TEXT EXCERPT:
--- --- ---
Skip to content
R for the Rest of Us Logo

How to make polished population pyramids in ggplot: part 2

I wrote recently about how I revamped the process of making population pyramids for Oregon by the Numbers, the report I’ve worked on for the last several years. Rather than making one plot, I used the patchwork package to stitch together three parts:

  1. A plot for women on the left

  2. Age labels in the center

  3. A plot for men on the right

The result is a polished version of a population pyramid that I’m quite pleased with.

The blog post I wrote about making this version of the population pyramid saw us make one for Benton county. But this is only one of the 36 counties that make up Oregon. Given that my job is to make 36 population pyramids (alongside a couple hundred other visuals), what I really need is not the code to make one population pyramid, but a function to make all population pyramids.

In this blog post, I detail how to turn code for a single population pyramid into a function to make a population for any county.

Getting started

To do this, I’ll load three packages:

  1. The tidyverse collection of packages for data wrangling and plotting.

  2. scales to give me nicely formatted values in my plots.

  3. patchwork to stitch together my women, men, and age labels plots.

library(tidyverse)
library(scales)
library(patchwork)

Next, I’ll import my data. As I showed in part 1, the first step is to make the values in percent variable show up as negative for women so that they appear on the left side while the values for men show up on the right side. Additionally, I make the age variable a factor and use fct_inorder() to ensure the age categories show up in the right order.

oregon_population_pyramid_data <-
  read_csv("https://raw.githubusercontent.com/rfortherestofus/blog/main/population-pyramid-part-1/oregon_population_pyramid_data.csv") |>
  mutate(percent = if_else(gender == "Men", percent, -percent)) |>
  mutate(age = fct_inorder(age))

Next, I created an age_labels tibble in order to make a plot that just shows the age categories. As we saw in part 1, we can use the patchwork package to combine this with our women and men bar charts to make a population pyramid. I saved this as age_labels_plot so I can use it later on.
--- --- ---
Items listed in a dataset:
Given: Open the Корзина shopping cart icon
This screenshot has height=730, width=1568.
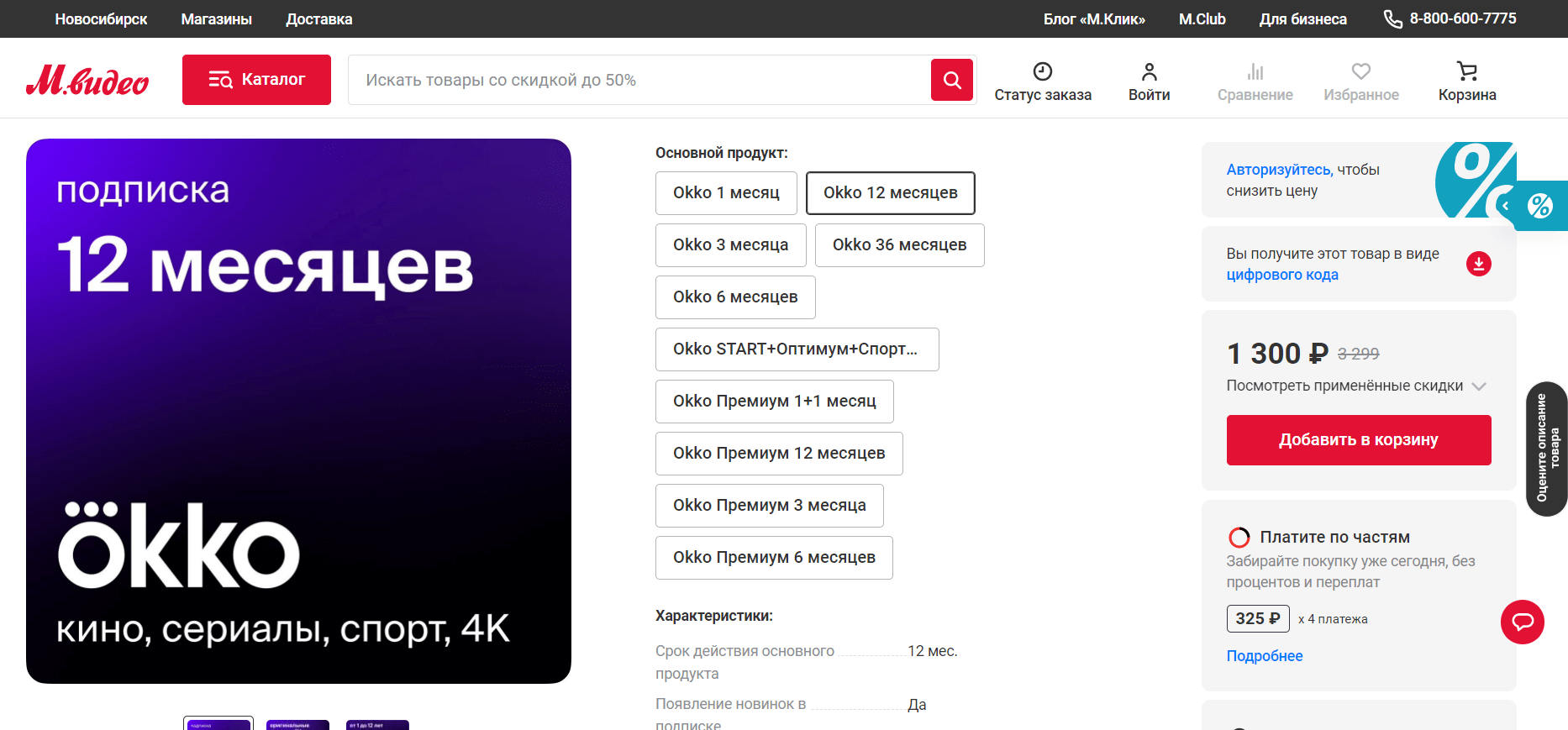Looking at the screenshot, I should coord(1466,71).
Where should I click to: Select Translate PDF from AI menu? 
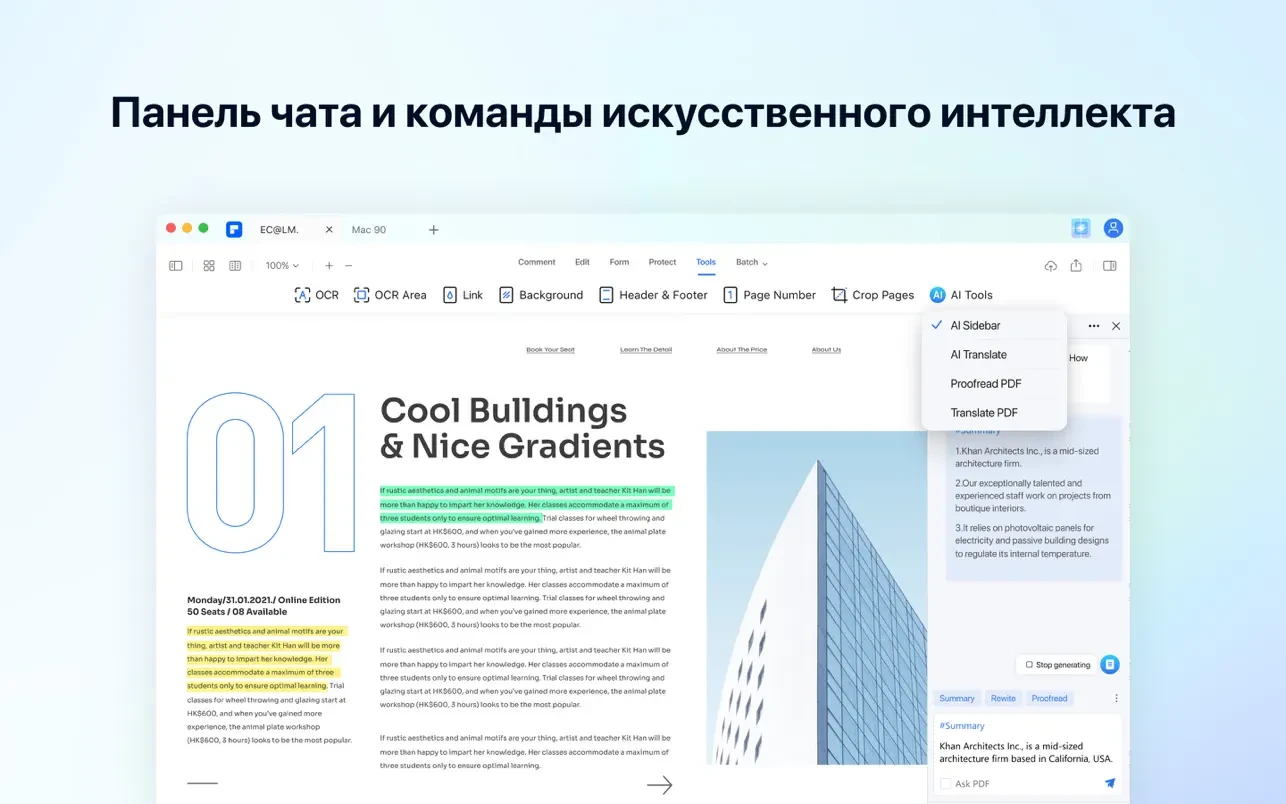pyautogui.click(x=985, y=412)
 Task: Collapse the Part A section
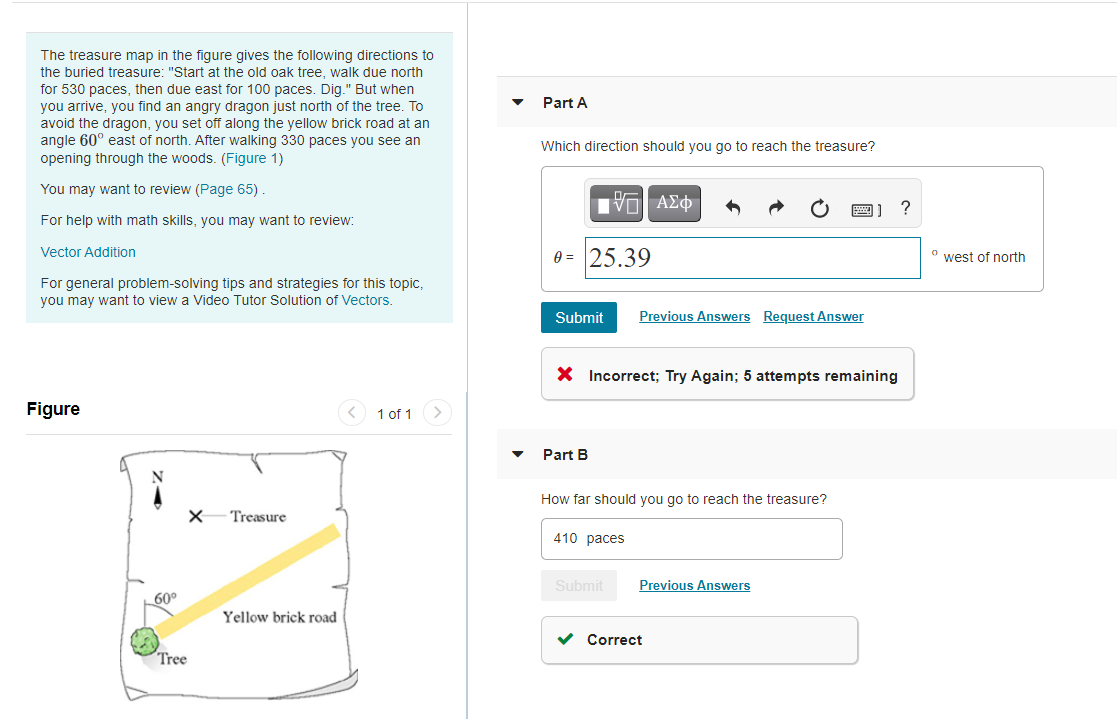pyautogui.click(x=517, y=102)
--- --- ---
DIRECTION 1: From the population pyramid post, output the passage starting with "2. scales to" and going on through "mutate(age = fct_inorder(age))", word for word.
DIRECTION 2: Return all lines of the entries above verbatim, leaving the pictures out of your answer.

EXERCISE ANSWER 1:
2. scales to give me nicely formatted values in my plots.

  3. patchwork to stitch together my women, men, and age labels plots.

library(tidyverse)
library(scales)
library(patchwork)

Next, I’ll import my data. As I showed in part 1, the first step is to make the values in percent variable show up as negative for women so that they appear on the left side while the values for men show up on the right side. Additionally, I make the age variable a factor and use fct_inorder() to ensure the age categories show up in the right order.

oregon_population_pyramid_data <-
  read_csv("https://raw.githubusercontent.com/rfortherestofus/blog/main/population-pyramid-part-1/oregon_population_pyramid_data.csv") |>
  mutate(percent = if_else(gender == "Men", percent, -percent)) |>
  mutate(age = fct_inorder(age))

EXERCISE ANSWER 2:
Given: Open the Корзина shopping cart icon
This screenshot has height=730, width=1568.
Looking at the screenshot, I should coord(1466,71).
Where should I click to: Select Translate PDF from AI menu? 
pyautogui.click(x=985, y=412)
 Task: Collapse the Part A section
pyautogui.click(x=517, y=102)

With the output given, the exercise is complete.